I have everything on one network (it talks to another app in another docker-compose file).
But I keep getting this error:
conn = _connect(dsn, connection_factory=connection_factory, **kwasync)
django.db.utils.OperationalError: could not connect to server: Connection refused
Is the server running on host "db" (192.168.208.3) and accepting
TCP/IP connections on port 5000?
When I change my SQL_PORT=5432
(default port that's running in the postgres container) the error above disappears and my app is up, but then it has problems when trying to connect to celery or in shell it says db is not connected.
I have to use 5000 cause there is another postgres db on the other app in the second docker-compose setup.
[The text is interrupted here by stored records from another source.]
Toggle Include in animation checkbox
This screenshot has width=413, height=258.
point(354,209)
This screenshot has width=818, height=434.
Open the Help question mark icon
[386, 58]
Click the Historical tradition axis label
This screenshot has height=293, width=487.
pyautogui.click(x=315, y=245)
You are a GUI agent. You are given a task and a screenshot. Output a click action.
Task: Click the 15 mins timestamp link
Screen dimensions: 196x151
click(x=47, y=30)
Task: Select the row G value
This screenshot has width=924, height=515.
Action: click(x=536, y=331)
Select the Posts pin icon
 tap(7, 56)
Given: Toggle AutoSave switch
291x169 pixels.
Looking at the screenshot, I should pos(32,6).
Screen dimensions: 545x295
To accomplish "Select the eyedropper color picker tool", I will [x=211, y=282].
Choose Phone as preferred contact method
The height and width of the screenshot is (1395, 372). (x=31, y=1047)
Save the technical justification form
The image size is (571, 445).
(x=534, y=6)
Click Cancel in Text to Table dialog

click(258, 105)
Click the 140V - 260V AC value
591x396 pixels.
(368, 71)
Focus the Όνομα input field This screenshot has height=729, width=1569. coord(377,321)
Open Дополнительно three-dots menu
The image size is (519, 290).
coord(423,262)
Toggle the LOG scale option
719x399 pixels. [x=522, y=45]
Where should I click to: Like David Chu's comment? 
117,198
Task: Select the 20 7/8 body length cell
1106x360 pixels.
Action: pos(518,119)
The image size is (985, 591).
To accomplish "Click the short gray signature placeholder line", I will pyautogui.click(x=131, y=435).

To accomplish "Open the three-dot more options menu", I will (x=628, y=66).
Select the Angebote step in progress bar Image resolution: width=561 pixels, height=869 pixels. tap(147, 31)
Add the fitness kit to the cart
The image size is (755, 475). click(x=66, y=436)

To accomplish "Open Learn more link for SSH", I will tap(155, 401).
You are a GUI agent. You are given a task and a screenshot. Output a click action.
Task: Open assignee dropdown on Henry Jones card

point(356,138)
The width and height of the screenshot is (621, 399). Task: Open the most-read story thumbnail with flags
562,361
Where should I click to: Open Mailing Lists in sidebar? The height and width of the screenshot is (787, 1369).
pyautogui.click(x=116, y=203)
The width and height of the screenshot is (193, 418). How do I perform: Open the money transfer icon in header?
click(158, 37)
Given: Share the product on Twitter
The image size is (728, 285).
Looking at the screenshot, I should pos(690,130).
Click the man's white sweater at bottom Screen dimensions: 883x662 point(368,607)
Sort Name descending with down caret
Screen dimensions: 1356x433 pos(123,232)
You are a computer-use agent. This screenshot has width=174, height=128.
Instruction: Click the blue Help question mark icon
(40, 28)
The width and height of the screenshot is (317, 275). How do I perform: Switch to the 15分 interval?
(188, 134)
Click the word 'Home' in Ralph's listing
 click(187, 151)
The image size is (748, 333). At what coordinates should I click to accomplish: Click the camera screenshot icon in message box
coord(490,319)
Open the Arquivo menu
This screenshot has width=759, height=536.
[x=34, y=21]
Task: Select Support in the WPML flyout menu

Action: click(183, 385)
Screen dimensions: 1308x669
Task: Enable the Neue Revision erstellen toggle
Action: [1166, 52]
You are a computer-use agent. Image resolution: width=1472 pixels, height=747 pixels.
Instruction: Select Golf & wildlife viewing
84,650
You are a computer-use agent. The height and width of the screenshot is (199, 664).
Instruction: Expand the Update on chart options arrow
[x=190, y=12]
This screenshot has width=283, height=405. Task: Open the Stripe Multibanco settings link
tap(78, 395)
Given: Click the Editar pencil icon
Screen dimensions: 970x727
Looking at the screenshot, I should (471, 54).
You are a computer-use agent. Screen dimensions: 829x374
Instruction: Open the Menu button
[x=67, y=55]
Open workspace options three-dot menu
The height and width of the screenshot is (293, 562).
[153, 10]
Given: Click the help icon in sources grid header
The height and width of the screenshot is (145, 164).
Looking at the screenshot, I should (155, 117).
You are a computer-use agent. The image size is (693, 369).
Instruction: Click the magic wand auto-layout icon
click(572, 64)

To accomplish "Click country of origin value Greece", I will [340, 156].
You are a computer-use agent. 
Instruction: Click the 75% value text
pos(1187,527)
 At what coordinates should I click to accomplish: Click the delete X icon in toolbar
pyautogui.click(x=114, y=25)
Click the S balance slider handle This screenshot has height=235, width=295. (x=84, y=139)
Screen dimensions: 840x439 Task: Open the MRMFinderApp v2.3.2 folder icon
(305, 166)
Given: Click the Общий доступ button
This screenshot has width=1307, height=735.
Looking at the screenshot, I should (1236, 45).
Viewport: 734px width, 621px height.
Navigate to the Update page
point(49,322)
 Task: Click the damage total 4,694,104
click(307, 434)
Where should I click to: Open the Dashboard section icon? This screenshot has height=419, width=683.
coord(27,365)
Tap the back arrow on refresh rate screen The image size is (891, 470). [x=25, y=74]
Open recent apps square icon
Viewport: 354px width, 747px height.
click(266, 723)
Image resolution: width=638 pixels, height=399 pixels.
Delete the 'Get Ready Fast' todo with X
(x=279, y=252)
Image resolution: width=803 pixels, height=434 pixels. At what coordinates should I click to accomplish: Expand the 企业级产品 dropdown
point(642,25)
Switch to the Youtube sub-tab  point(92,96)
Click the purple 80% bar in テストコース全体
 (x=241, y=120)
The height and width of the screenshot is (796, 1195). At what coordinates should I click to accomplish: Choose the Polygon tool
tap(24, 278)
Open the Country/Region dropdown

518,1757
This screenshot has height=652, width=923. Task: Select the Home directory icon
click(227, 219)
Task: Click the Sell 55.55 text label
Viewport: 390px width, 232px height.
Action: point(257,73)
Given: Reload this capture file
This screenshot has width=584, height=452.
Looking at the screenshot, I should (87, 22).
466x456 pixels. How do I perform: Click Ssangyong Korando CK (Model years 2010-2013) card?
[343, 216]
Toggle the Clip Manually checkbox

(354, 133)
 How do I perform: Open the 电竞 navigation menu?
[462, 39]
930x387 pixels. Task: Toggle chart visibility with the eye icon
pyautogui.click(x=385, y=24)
I think I'm lost on the internals of networks. I was pretty sure I am suppose to use the exposed port of 5000 for my database.
version: "3.9"
services:
app:
build: .
command: python manage.py runserver 0.0.0.0:8000
container_name: app
environment:
- DEBUG=True
- PYTHONUNBUFFERED=1
- CELERY_BROKER=redis://broker:6379/0
- CELERY_BACKEND=redis://broker:6379/
- APP_BASIC_AUTH_PASSWORD=adPswd12*
- APP_BASIC_AUTH_USER=admin
- APP_TOKEN_AUTH=NHEC_UTILITY
- VTN_API_URL=vtn_app:8000
- VTN_API_TOKEN=NHECAPP_UTILITY
- SQL_PORT=5000
volumes:
- .:/code
ports:
- "9000:8000"
networks:
- app-web-net
depends_on:
- db
- celery-worker
- broker
app_test:
build: .
command: python manage.py test
container_name: app_test
environment:
- DEBUG=True
- PYTHONUNBUFFERED=1
volumes:
- .:/code
depends_on:
- db
db:
image: postgres:10
container_name: app_postgres
ports:
- 5000:5432
volumes:
- db_data:/var/lib/postgresql/data
environment:
POSTGRES_DB: nhec
POSTGRES_USER: nhec
POSTGRES_PASSWORD: nhec
networks:
- app-web-net
celery-worker:
build: .
command: celery -A app worker -l DEBUG
depends_on:
- db
- broker
environment:
CELERY_BROKER_URL: redis://broker:6379/0
networks:
- app-web-net
broker:
image: redis:6-alpine
ports:
- 6379:6379
networks:
- app-web-net
volumes:
db_data: {}
networks:
app-web-net:
driver: bridge
The ports
will expose the postgres server on the your localhost
port 5000, not to internal services. Your services will be able to reach the database container and its ports within the same network.
If you still want to change the default postgres port, here's a related answer that you might find helpful. Changing a postgres containers server port in Docker Compose
Your container name is actually app_postgres
, not db
as specified by this in your docker compose:
container_name: app_postgres
The other thing you can do is change the name of the container from app_postgres
to something not the same as the postgres in your other app's docker compose file. Both postgres instances can have port 5432 exposed for your apps to use.